Angin Kencang Picu Gelombang Tinggi di Telaga Sarangan, BMKG Beri Penjelasan

Fenomena alam yang tak biasa terjadi di Telaga Sarangan, Magetan, Jawa Timur, beberapa waktu lalu menarik perhatian publik. Air telaga yang biasanya tenang, mendadak bergelombang tinggi layaknya ombak di lautan. Video amatir yang merekam kejadian ini viral di media sosial, memicu berbagai spekulasi dan pertanyaan mengenai penyebabnya.

Badan Meteorologi, Klimatologi, dan Geofisika (BMKG) Juanda memberikan penjelasan ilmiah terkait fenomena ini. Menurut BMKG, gelombang tinggi di Telaga Sarangan disebabkan oleh angin kencang yang melanda wilayah Jawa Timur. Kecepatan angin yang signifikan mempengaruhi permukaan air telaga, menciptakan gelombang yang cukup besar untuk menyapu jalanan di sekitarnya.

"Fenomena angin kencang ini betul bisa membuat air di telaga menjadi turut bergelombang. Untuk saat ini kecepatan angin di wilayah Jawa Timur berkisar 20 sampai 30 km per jam," ungkap Rendy Irawadi, Prakirawan BMKG Juanda, kepada media.

BMKG memprediksi bahwa kondisi angin kencang masih akan berlanjut dalam beberapa hari ke depan. Masyarakat, khususnya yang berada di sekitar Telaga Sarangan, diimbau untuk tetap waspada dan berhati-hati.

Faktor Pemicu Angin Kencang

Rendy menjelaskan bahwa peningkatan kecepatan angin juga dapat dipengaruhi oleh keberadaan awan cumulonimbus (CB). Awan CB seringkali berkaitan dengan terjadinya hujan lebat dan dapat memicu peningkatan kecepatan angin secara tiba-tiba.

"Terutama saat ada awan CB atau cumulonimbus biasanya ada peningkatan kecepatan angin sesaat, sebelum, dan awal hujan," jelasnya.

Dampak pada Aktivitas Wisata

Fenomena gelombang tinggi ini berdampak pada aktivitas wisata di Telaga Sarangan. Dalam video yang beredar, terlihat suasana telaga yang sepi tanpa pengunjung. Jalanan di sekitar telaga basah akibat hempasan air, dan pepohonan bergoyang akibat terpaan angin kencang.
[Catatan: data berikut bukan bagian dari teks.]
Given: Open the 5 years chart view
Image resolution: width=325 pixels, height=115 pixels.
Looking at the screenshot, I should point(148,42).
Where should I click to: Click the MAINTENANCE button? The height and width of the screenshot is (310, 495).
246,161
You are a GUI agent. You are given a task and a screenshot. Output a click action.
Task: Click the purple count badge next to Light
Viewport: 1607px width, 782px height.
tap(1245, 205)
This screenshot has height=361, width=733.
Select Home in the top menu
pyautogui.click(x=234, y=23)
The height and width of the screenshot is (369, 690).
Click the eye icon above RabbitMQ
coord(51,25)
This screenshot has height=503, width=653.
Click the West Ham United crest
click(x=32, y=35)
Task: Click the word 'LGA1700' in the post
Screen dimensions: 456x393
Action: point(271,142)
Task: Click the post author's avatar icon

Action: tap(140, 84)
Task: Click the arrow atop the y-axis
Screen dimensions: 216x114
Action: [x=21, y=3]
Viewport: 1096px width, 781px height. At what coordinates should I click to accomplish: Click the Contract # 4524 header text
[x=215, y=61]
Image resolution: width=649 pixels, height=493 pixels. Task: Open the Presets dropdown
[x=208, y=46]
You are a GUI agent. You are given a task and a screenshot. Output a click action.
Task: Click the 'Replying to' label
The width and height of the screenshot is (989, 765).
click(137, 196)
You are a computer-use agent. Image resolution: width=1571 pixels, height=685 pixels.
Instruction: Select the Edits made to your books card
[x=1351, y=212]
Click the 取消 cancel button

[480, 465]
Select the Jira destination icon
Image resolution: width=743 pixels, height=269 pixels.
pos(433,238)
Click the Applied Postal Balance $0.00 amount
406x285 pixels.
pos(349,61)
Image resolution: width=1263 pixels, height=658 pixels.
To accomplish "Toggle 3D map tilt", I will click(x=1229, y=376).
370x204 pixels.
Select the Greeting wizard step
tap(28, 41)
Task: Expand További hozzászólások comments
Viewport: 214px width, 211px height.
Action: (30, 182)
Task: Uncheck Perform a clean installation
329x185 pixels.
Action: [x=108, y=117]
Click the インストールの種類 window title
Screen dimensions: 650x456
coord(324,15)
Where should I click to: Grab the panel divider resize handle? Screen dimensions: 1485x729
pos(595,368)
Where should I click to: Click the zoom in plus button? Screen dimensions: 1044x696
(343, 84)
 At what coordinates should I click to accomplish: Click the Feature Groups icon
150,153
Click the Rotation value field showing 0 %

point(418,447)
Biasanya, Telaga Sarangan ramai dengan wisatawan yang menikmati pemandangan, berkuda, atau menaiki speed boat.

Edy Puryanto, petugas bendahara retribusi tiket Telaga Sarangan, membenarkan kejadian tersebut. Ia mengatakan bahwa angin kencang disertai hujan terjadi beberapa hari lalu, menyebabkan gelombang tinggi di telaga.

Imbauan Kewaspadaan

BMKG mengimbau masyarakat untuk terus memantau informasi cuaca terkini dan berhati-hati terhadap potensi dampak angin kencang, seperti pohon tumbang, baliho roboh, dan kerusakan bangunan. Bagi para nelayan dan pelaku aktivitas maritim, diimbau untuk menunda pelayaran hingga kondisi cuaca membaik.

Rekomendasi Keamanan

Berikut beberapa rekomendasi untuk menjaga keamanan selama cuaca buruk:

  • Hindari beraktivitas di luar ruangan saat angin kencang.
  • Pastikan pohon-pohon di sekitar rumah terpangkas dengan baik.
  • Periksa kondisi bangunan dan atap rumah, pastikan tidak ada bagian yang berpotensi roboh.
  • Waspadai potensi banjir dan tanah longsor akibat hujan lebat.
  • Pantau terus informasi cuaca dari sumber-sumber terpercaya.